Freedom to shop
The United States Federal Reserve recently announced a further round of “quantitative easing.” I don’t know who came up with that term, but it’s brilliant. It means “printing money,” which can lead to bad things like inflation and devaluation of the dollar. But quantitative easing sounds like something nice, a sure help to an ailing economy.
I find it amazing how the use of certain words can shape a debate. For example, the accusation of “political correctness” is enough to scupper just about any liberal idea. And “collateral damage” is often used to defend the killing of innocents.
Some of the best examples come in the area of economics. Recently I read a book by James Galbraith, the son of the great Canadian economist John Kenneth Galbraith, a hero of mine. In his book, The Predator State, he talks about certain myths that go to the heart of our economic beliefs. An example is “economic freedom,” which everyone agrees is one of our most cherished values. Yet the term has been used to oppose ideas like universal health care, free public education, public subsidies to the arts, and social welfare. Galbraith argues that economic freedom is really nothing more than the “freedom to shop.”

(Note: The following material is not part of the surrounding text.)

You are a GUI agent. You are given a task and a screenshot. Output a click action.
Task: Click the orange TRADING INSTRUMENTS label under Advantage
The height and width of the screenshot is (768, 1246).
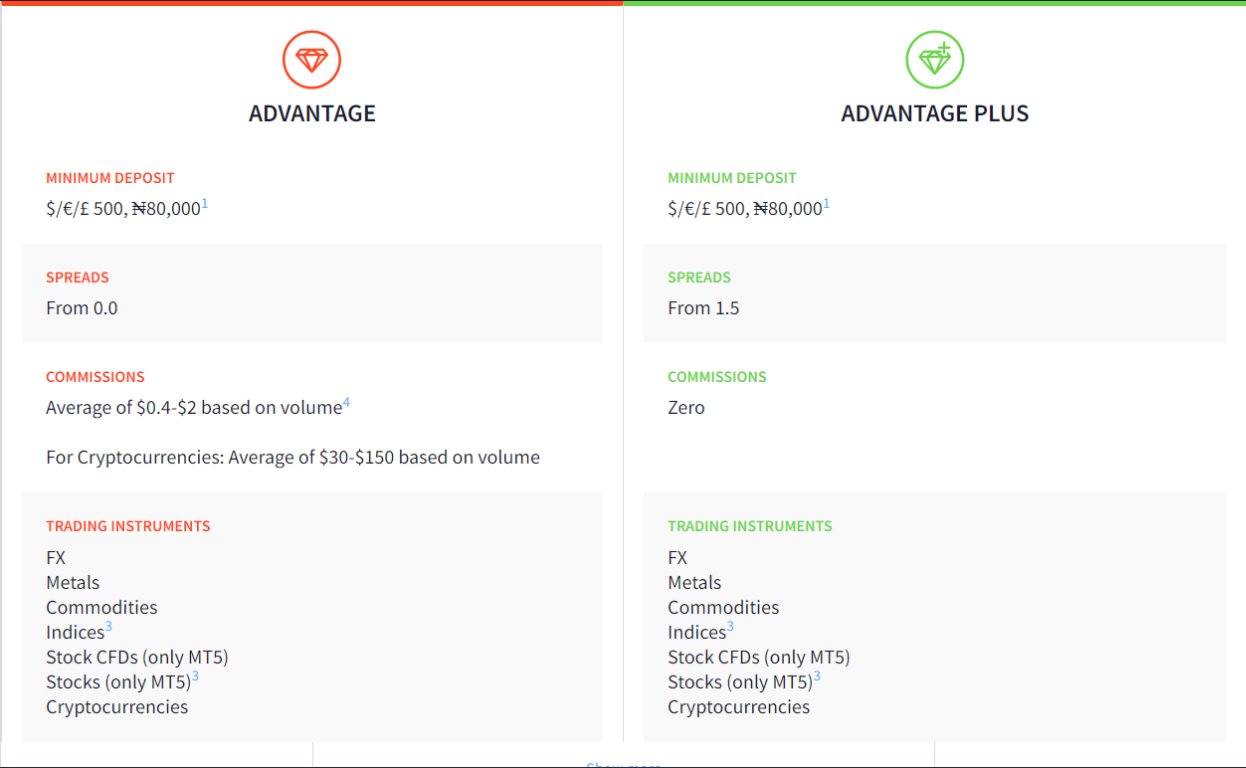(x=128, y=526)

Now that we’re in the thick of an American election we see many examples of how words are freighted with meaning. Some people have accused Obama of being a “socialist,” one of the most damning charges you can make about anyone in the United States. Of course Obama dismisses it. But what about the government’s bail-out of AIG and the auto companies? Wasn’t that simply “socialism for the rich”? Not at all, says Obama, it was “state capitalism.” Who knew?